Stored data
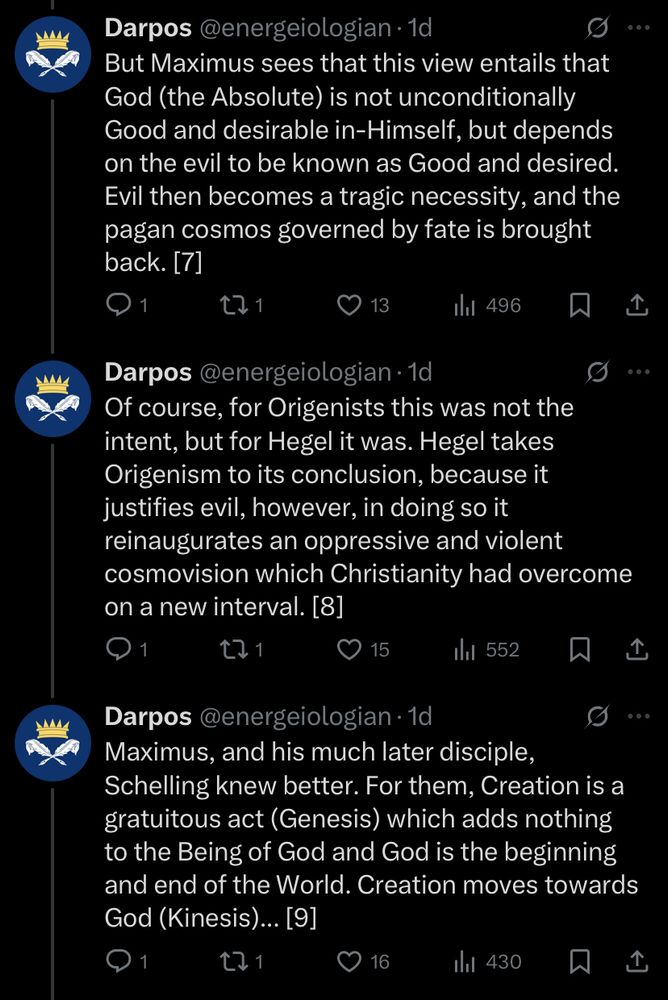Repost the tweet ending in [9]

click(x=241, y=961)

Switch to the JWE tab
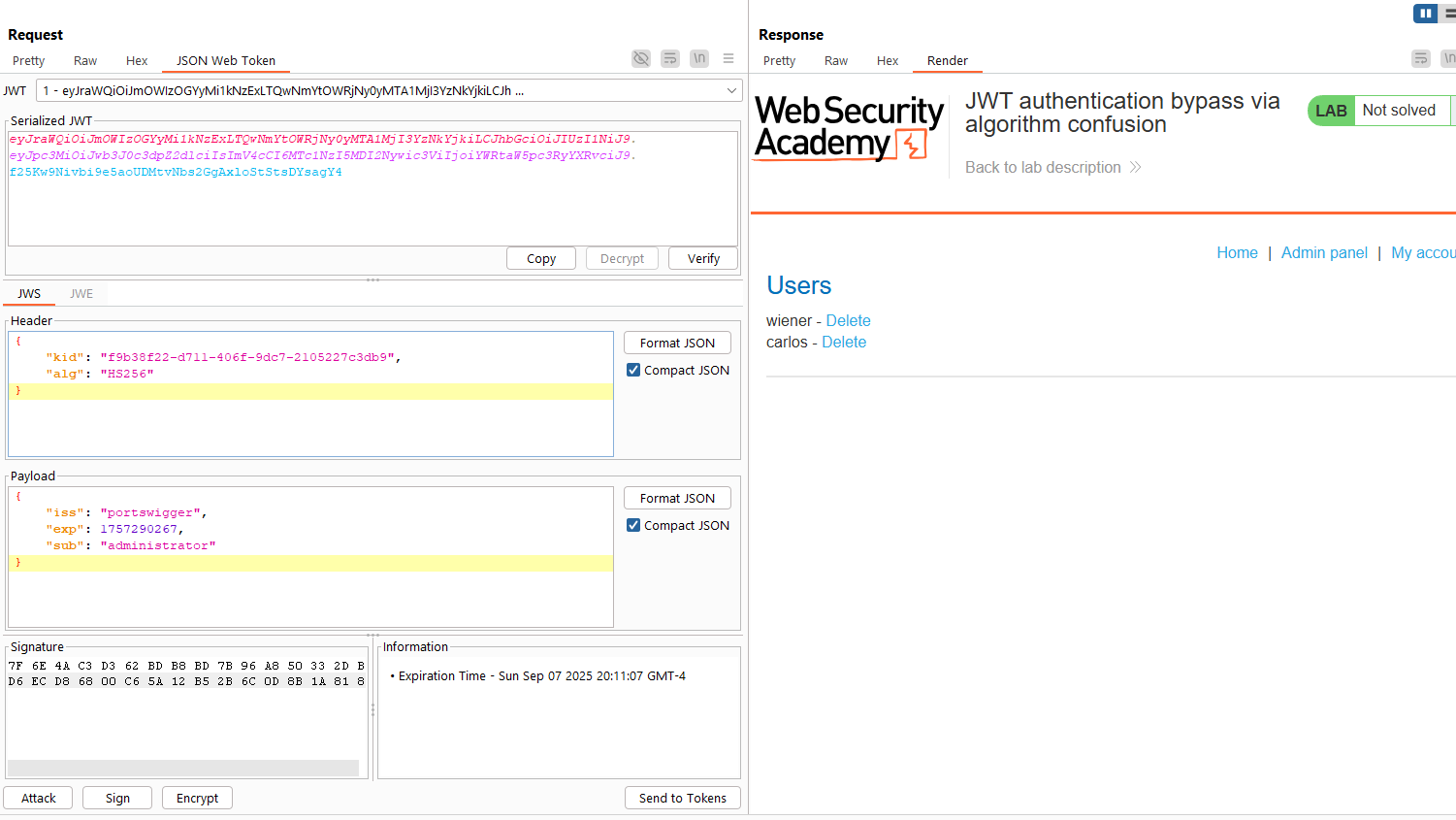81,294
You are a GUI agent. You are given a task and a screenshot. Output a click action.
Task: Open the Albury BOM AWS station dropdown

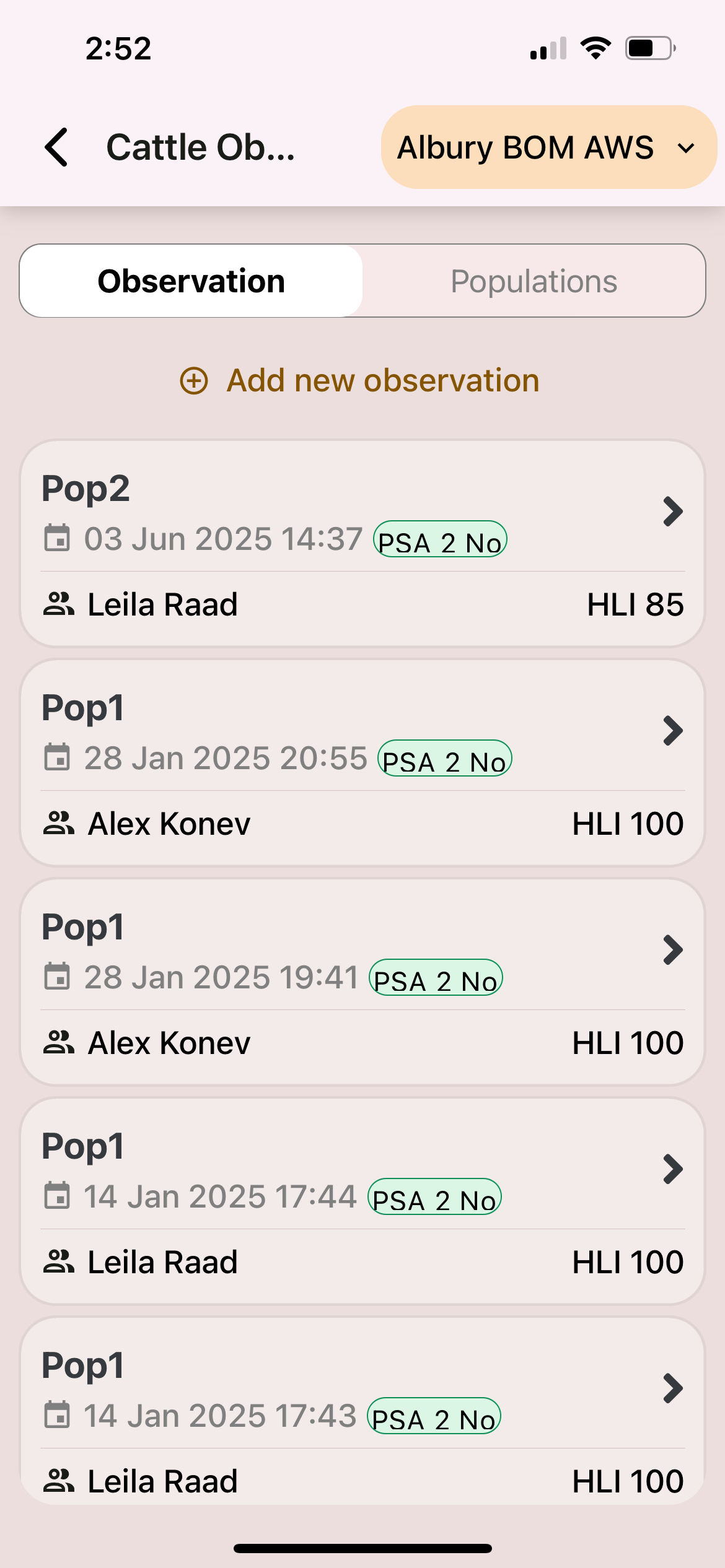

[WHAT YOU SHOULD DO]
The copy should hold exactly the lines from the one containing "You are a GUI" through the final line of the records above, both ends included, and no picture.

[ANSWER BOX]
You are a GUI agent. You are given a task and a screenshot. Output a click action.
Task: Open the Albury BOM AWS station dropdown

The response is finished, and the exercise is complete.